-- SHORT EXERCISE --
Which of the lines below contain the word "menu"? Pick out each of them and copy it in full.

* * *

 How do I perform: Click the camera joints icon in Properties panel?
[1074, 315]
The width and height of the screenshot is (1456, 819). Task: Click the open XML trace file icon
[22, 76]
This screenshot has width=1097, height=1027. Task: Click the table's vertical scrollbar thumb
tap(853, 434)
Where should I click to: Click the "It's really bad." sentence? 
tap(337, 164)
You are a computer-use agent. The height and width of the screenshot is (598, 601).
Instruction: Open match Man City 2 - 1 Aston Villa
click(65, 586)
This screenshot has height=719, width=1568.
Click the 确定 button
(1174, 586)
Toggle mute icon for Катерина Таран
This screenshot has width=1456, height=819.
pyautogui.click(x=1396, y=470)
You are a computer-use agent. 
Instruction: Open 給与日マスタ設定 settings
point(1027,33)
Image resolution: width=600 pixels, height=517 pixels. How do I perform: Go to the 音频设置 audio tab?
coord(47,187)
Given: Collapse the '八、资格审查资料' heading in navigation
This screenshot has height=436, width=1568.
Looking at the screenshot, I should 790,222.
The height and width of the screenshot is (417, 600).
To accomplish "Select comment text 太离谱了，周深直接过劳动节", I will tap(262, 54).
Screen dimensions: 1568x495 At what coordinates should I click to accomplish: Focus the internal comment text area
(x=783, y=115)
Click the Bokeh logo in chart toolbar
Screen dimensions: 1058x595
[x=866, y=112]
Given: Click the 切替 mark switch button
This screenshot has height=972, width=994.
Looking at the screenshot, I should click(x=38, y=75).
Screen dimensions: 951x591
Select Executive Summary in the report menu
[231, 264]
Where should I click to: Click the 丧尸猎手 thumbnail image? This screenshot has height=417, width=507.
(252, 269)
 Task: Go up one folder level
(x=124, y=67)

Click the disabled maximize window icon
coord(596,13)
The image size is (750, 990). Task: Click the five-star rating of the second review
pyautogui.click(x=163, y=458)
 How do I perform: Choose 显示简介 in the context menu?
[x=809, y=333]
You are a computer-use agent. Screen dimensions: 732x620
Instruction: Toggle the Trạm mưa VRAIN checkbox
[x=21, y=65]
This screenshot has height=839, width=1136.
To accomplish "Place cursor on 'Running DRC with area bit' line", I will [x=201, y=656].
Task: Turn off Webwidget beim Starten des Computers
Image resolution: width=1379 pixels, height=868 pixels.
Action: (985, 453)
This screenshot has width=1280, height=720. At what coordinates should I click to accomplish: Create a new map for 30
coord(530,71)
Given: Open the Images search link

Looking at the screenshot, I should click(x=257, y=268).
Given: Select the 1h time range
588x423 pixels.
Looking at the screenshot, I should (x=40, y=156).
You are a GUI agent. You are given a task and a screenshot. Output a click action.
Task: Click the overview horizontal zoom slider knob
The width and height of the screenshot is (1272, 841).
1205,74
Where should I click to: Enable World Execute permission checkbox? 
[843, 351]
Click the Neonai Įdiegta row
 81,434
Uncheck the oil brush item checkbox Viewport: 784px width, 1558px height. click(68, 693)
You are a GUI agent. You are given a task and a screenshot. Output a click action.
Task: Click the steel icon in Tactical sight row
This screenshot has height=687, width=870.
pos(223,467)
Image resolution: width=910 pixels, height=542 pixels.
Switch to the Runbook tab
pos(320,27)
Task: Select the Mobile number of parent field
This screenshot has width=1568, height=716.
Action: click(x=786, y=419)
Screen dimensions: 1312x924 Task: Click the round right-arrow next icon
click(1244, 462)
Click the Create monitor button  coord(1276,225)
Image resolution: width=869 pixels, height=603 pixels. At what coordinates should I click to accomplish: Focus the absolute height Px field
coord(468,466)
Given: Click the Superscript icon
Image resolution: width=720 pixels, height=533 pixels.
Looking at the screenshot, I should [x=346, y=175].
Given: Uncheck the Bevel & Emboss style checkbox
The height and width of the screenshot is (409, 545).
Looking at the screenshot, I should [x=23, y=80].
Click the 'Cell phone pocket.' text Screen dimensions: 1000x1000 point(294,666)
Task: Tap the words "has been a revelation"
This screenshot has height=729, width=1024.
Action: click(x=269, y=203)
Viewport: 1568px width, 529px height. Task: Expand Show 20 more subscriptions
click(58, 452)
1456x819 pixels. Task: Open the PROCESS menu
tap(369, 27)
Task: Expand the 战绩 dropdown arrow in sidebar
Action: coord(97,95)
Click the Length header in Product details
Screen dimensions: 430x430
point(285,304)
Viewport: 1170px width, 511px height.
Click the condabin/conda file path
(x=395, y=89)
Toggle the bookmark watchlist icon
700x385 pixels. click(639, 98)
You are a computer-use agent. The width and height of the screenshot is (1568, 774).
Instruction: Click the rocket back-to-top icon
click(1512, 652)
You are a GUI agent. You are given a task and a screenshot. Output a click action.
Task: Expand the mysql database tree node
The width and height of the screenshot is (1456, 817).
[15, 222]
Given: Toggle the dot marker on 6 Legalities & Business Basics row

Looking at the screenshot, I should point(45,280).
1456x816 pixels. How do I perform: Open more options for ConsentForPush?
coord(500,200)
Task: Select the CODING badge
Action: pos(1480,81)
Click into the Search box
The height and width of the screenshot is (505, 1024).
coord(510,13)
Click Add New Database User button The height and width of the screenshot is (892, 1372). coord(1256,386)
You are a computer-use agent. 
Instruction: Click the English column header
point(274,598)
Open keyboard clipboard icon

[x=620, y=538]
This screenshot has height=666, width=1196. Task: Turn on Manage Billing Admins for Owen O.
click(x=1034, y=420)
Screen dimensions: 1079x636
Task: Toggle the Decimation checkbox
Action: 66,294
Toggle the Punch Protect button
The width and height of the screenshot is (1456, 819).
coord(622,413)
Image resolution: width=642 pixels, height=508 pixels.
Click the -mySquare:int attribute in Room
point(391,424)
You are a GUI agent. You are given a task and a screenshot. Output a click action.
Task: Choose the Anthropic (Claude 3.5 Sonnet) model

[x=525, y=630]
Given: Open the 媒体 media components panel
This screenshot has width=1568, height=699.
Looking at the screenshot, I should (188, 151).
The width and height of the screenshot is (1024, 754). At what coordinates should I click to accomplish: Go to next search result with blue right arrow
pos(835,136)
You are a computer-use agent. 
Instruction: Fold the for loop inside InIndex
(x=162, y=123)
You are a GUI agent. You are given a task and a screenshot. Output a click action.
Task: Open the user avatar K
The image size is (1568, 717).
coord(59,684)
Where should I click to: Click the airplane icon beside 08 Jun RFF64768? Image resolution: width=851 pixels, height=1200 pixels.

* * *

-- PROBLEM SOLUTION --
Select Executive Summary in the report menu
 How do I perform: Choose 显示简介 in the context menu?
1456x819 pixels. Task: Open the PROCESS menu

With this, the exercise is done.